> ABOUT THIS TASK
Exclude the pictures and set down, unaltered, the lines from the one that holds "Select the Noise 14.1 ~ 27.7dBA value" through the end of the data.

> ENTRIES PROVIDED
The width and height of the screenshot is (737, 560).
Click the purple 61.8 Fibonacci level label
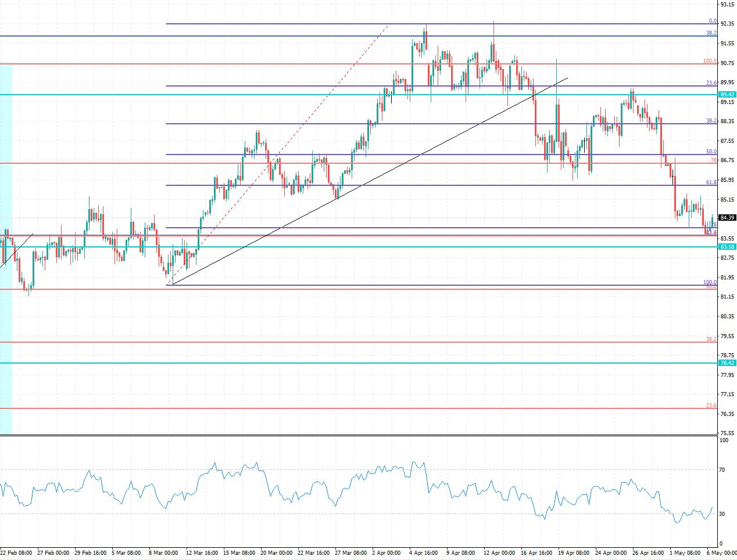coord(711,182)
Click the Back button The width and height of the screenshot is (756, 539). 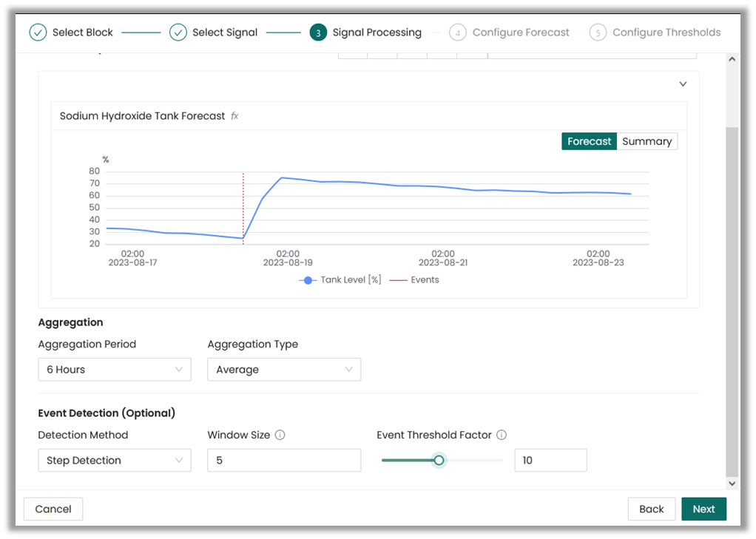[651, 509]
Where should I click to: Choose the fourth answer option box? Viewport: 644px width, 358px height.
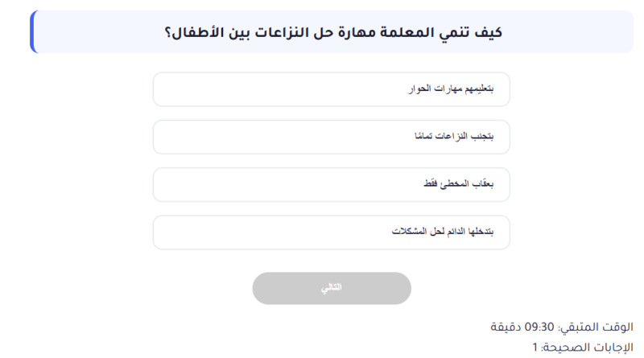point(331,232)

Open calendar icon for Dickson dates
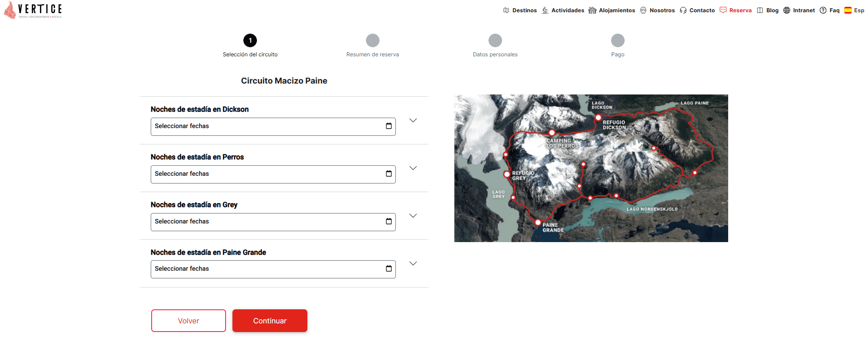click(x=389, y=126)
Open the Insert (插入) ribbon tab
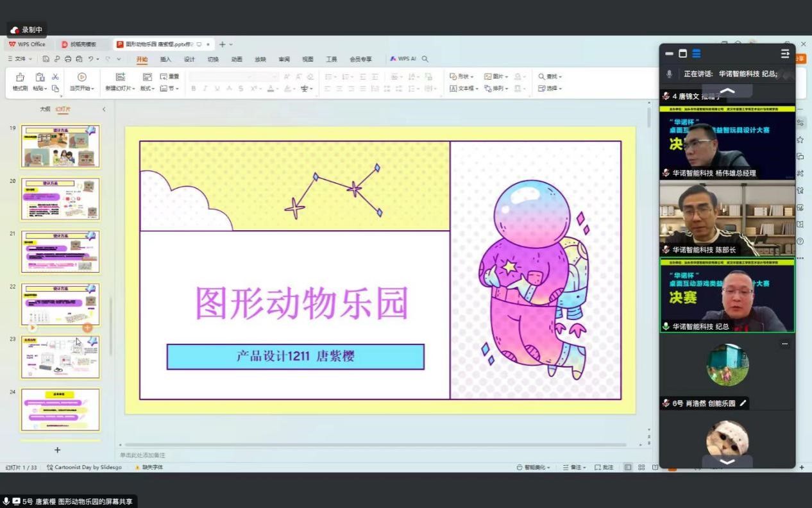The image size is (812, 508). pos(165,59)
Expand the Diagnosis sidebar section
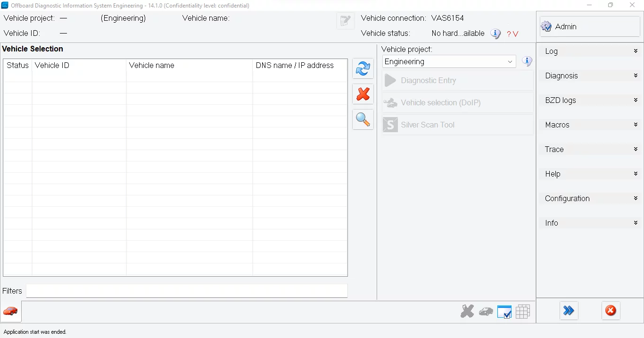Screen dimensions: 644x338 (x=590, y=76)
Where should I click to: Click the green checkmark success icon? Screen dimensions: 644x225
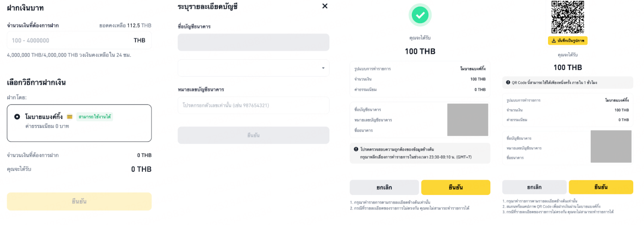pyautogui.click(x=420, y=15)
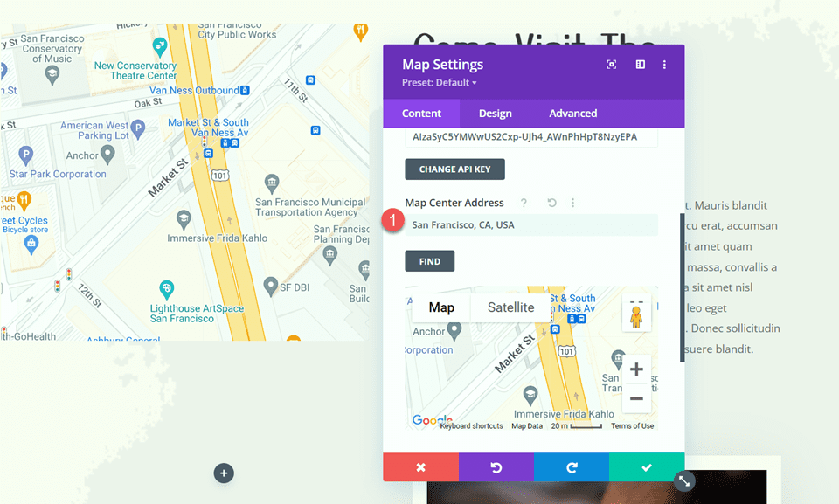
Task: Open the Advanced tab
Action: point(572,114)
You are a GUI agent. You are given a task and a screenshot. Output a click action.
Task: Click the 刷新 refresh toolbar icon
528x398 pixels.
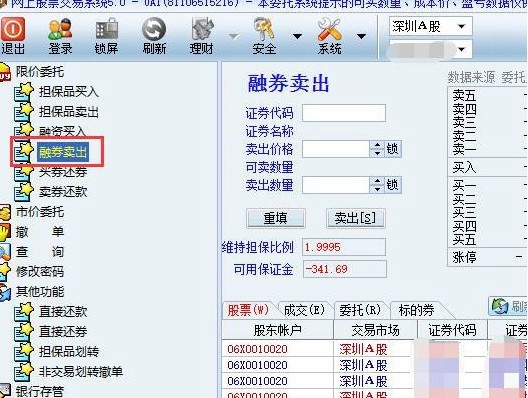click(x=154, y=30)
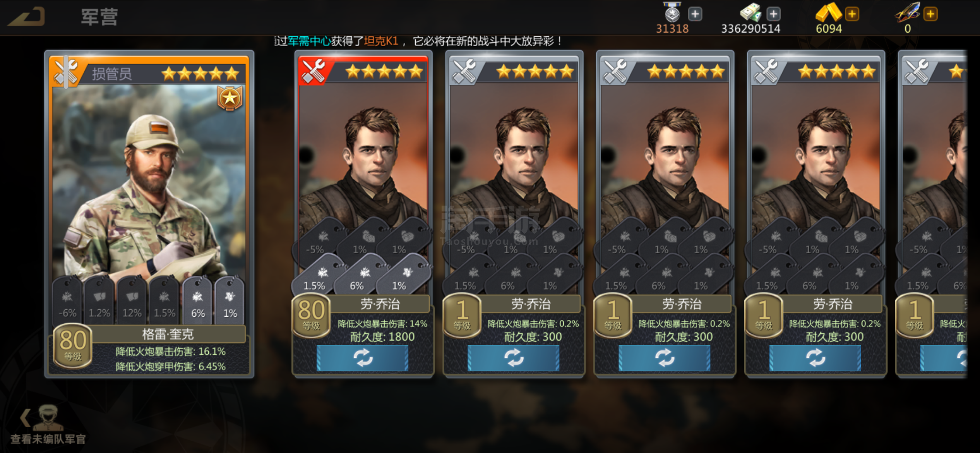Tap the gold bars currency icon
Screen dimensions: 980x453
(828, 12)
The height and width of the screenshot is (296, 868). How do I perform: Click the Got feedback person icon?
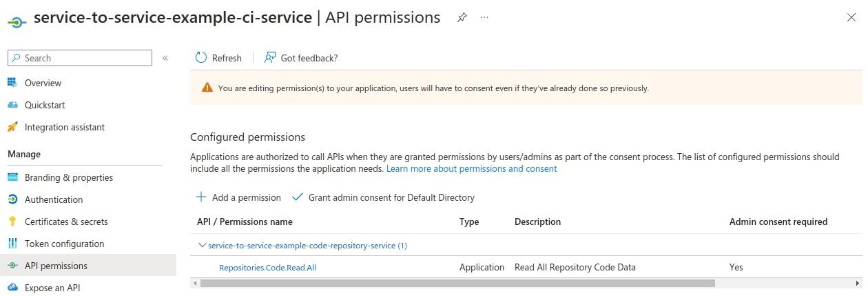pos(270,58)
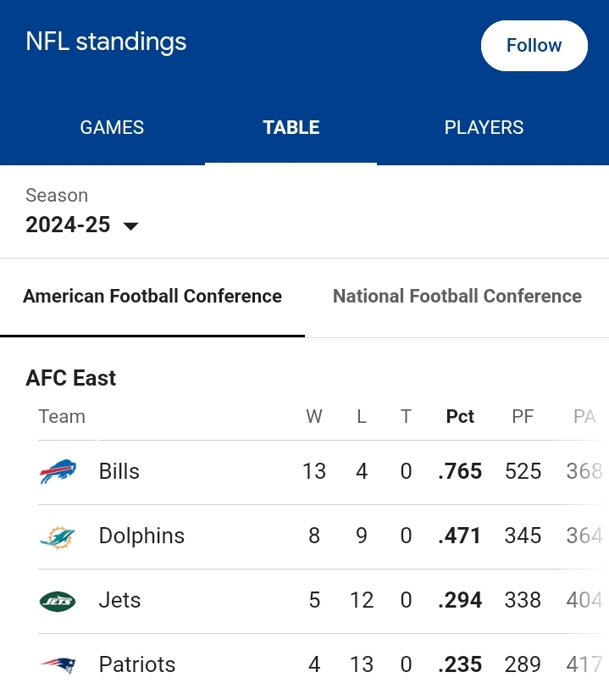Sort by Pct column header

(x=460, y=416)
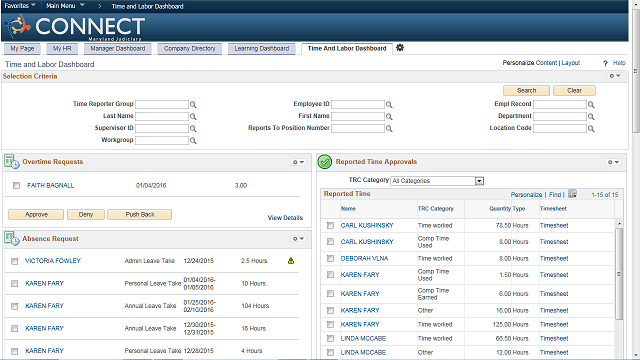Tick Deborah Vlna reported time checkbox
This screenshot has height=360, width=640.
tap(331, 258)
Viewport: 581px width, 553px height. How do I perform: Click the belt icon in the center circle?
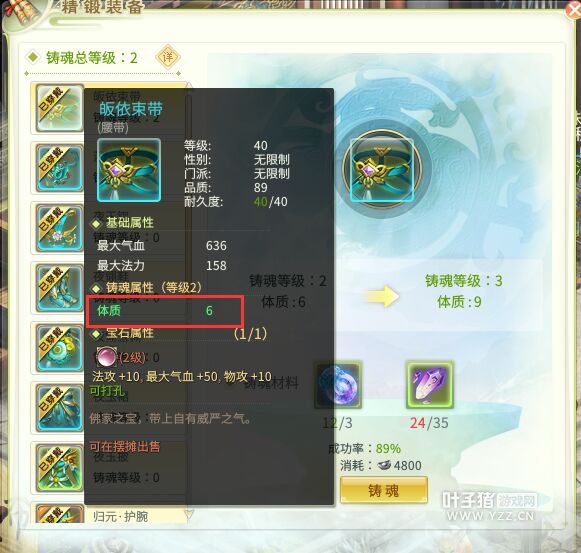tap(382, 170)
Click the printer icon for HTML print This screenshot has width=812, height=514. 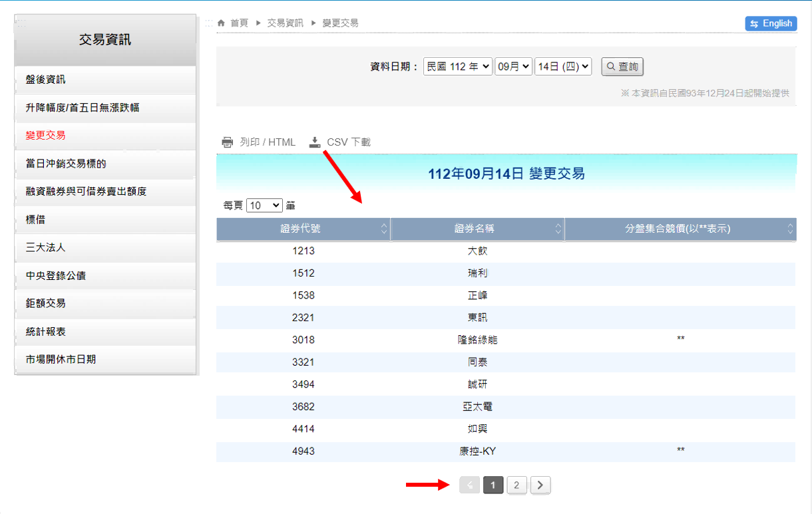click(x=228, y=142)
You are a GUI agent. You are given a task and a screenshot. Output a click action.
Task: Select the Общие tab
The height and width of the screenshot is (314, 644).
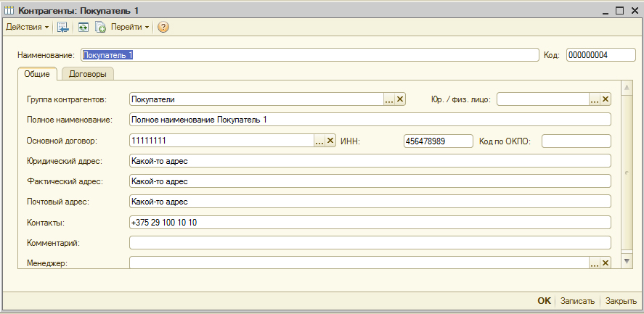pos(37,74)
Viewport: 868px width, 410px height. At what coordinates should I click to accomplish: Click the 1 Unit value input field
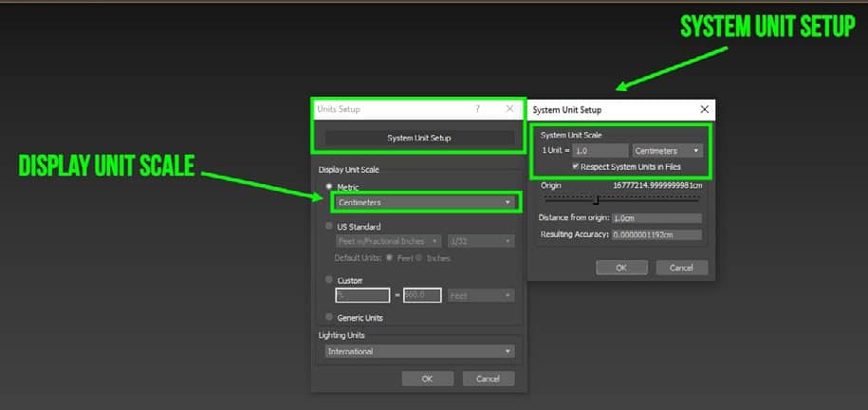pyautogui.click(x=600, y=150)
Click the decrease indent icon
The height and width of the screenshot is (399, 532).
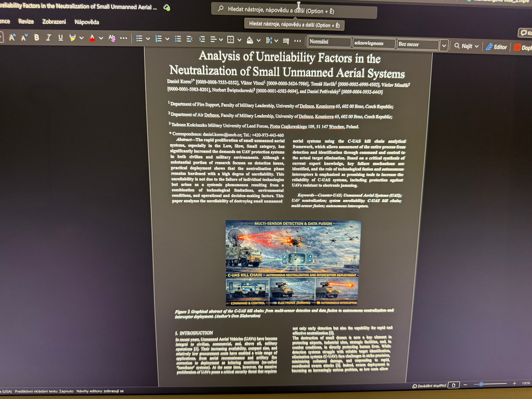tap(190, 39)
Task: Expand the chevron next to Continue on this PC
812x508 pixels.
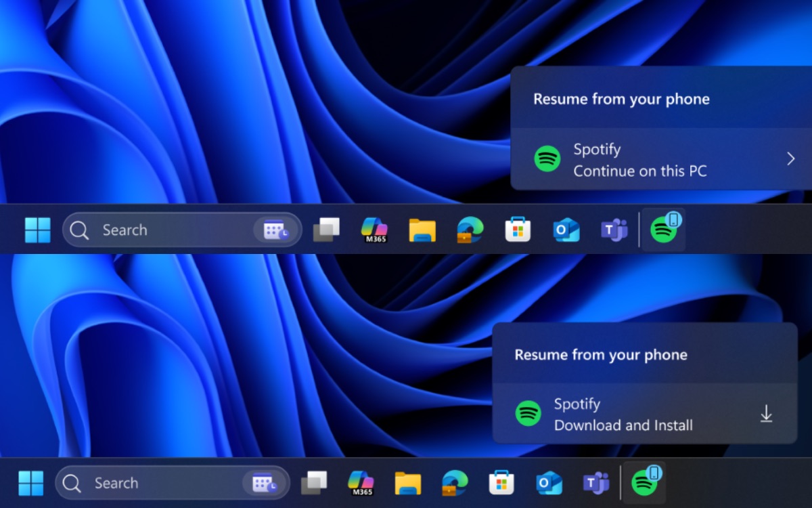Action: pyautogui.click(x=790, y=158)
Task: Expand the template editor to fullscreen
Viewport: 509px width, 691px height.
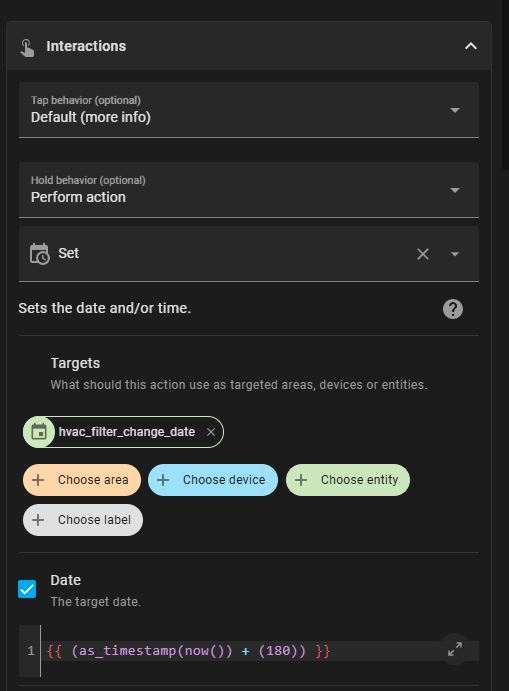Action: pos(455,649)
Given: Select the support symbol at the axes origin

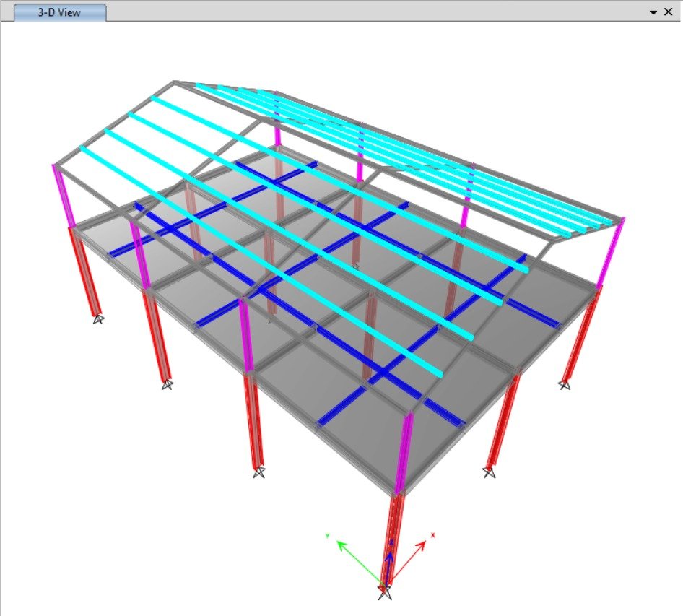Looking at the screenshot, I should pos(386,593).
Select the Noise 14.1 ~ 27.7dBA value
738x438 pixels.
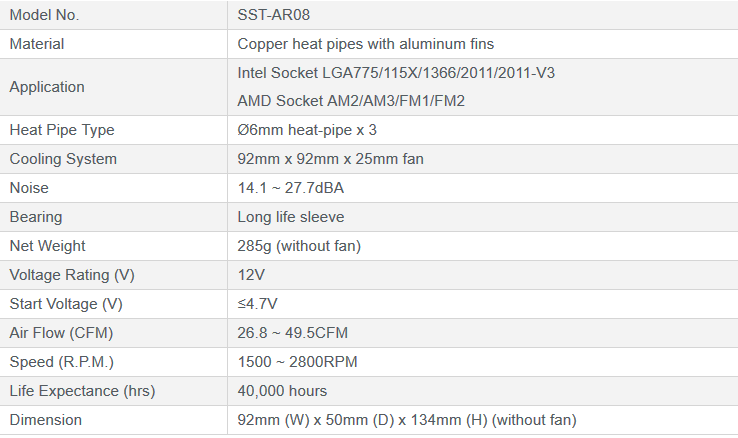tap(290, 188)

> RESULT OF THE TASK
Select the Noise 14.1 ~ 27.7dBA value
738x438 pixels.
tap(290, 188)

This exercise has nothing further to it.